The Preps know that I loooooooove a bit of glitter! And it turns out, so do they! We’ve spent the last 5 weeks learning all about different collaging techniques and turning colourful paper into beautiful sparkly Rainbow Fish! In addition to their Rainbow Fish collage, students also had to make a large singular fish scale to give to someone really special in their life. So be on the lookout, you might just receive a beautiful scale from your little one!

Skateboard decks by Senior Art

This term students in the Senior Art Extension Class have been designing and painting their own artwork onto skateboard decks. Students had complete free reign to design whatever they liked for their work and the results are incredible! The students were inspired by graphic designers such as Andrea Preis. There are still three skateboards that are unfinished, which I will photograph later and add to this post. Enjoy!

Tim Burton inspired Character portraits

This Term the Grade 3/4 students focused on the characters conceived by filmmaker and artist Tim Burton. Students learnt about proportion in terms of elongated limbs and bulbous eyes and heads, typical of Burton’s aesthetic drawing style. Students did a series of developmental sketches before choosing one of their sketches to develop further, into a finished character portrait. Students had to stick to the grey scale, and thus learnt a lot about using shading to create a spooky effect. I think Tim Burton would be very proud of our talented students at Bell!

To see this display, please visit the board on the right of the foyer as you turn down the hallway.
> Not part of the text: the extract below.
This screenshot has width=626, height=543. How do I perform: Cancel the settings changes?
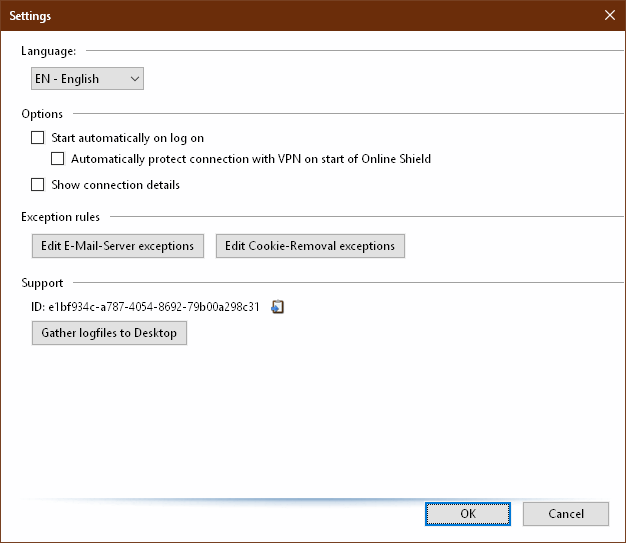[x=566, y=514]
Part 3: I ain’t gonna paint no more!

Following on from the photographic portraits, here are some collaborative portraits done over a 50 minute session. The idea behind this stage of the project was to spark a conversation around ownership of artwork, leading up to the face painting workshop. Each student was given a piece of paper and was told to only draw two things on the face, for example an eye and nose. The students then swapped their drawing with another person and drew two more facial features. There were 7 swaps in total. We had such a great reflective discussion regarding who owned the work and why. Some students were territorial over their first work, others weren’t fussed and believed everyone owned the work. Some students tried to tame works, others tried to make them more wild. Some students respected the style or aesthetic, others wanted to do their own thing. Overall, it was a great experience for students to work collaboratively and not get too attached to the artwork.